Tuesday, May 5, 2009

Free Lunch?

Greetings good citizen,

The markets are enjoying another ‘big’ up day, this time because month-over-month home sales have increased. Citing a combination of depressed prices, government incentives and loosely defined ‘first time buyers’, not only have sales picked up but so have housing ‘starts’.

Naturally, a single month of data does not a ‘recovery’ make, especially in light of the looming problems in the auto industry.

The housing markets are nowhere near the bottom (price wise) and building more homes when there is so much unsold inventory on the market is ‘speculative’ at best, nothing to get excited about.

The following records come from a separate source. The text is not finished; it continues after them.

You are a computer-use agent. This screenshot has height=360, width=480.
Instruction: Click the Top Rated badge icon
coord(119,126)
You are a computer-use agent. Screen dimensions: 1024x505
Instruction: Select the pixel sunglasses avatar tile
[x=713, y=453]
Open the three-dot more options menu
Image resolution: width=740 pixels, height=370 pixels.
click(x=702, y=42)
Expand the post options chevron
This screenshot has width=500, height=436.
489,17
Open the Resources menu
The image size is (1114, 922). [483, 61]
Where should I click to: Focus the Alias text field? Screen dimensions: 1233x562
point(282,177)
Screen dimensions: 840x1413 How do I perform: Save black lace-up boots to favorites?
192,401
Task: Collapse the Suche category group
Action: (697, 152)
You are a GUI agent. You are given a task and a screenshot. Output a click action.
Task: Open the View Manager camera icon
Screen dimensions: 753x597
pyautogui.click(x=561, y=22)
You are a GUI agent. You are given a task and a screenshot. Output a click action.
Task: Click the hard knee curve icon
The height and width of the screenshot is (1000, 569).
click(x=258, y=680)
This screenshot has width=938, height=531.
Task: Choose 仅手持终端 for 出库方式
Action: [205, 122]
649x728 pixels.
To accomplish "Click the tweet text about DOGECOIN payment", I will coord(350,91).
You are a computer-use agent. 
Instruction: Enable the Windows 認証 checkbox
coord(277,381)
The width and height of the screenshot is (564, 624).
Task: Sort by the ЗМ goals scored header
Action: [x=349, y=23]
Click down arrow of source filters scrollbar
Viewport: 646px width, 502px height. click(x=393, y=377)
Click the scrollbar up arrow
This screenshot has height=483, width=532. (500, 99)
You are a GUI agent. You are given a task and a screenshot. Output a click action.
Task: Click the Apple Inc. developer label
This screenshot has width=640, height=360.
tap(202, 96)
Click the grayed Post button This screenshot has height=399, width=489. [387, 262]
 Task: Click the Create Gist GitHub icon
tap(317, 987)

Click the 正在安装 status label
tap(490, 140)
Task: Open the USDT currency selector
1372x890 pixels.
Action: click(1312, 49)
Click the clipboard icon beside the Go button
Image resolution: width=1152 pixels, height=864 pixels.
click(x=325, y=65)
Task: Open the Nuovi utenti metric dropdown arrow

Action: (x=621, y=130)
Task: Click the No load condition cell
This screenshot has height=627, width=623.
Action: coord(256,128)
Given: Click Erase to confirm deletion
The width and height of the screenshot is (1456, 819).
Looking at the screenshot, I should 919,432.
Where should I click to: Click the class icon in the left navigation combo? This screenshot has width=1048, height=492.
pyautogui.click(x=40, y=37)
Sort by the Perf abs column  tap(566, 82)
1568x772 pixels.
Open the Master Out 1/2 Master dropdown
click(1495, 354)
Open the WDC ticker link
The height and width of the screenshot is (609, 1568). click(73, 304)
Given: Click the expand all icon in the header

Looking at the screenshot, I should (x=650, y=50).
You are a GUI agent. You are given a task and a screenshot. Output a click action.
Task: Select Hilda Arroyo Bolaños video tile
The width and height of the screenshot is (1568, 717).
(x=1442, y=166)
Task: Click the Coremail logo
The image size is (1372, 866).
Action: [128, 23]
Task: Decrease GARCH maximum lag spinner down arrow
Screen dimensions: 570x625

Sadly, ‘good news’ is where you find it…even if you have to ‘spin’ it yourself.

With that said there is a rather ‘diverse’ set of offerings on tap tonight. We begin with commentary from someone we haven’t heard from in a while…

The greatest cost
Commentary and weekly watch by Doug Noland

An astute analyst posed the following question last week: "The current debate is centered on whether the US Federal Reserve can take back the liquidity in time in order to prevent inflation. Suppose it can. Suppose they execute this perfectly. But if the Fed is able to flood the system with the liquidity (thus reducing the severity of the downturn) and take it back before it causes inflation, it seems there is a free lunch. We get something for nothing. So, assuming a perfectly executed game plan by the Fed, is there a cost? Do they keep rates low for a time, only to raise them a lot a year down the road - is that the cost? Or is there another cost?"

I'm short on time today, so I'll attempt a brief response.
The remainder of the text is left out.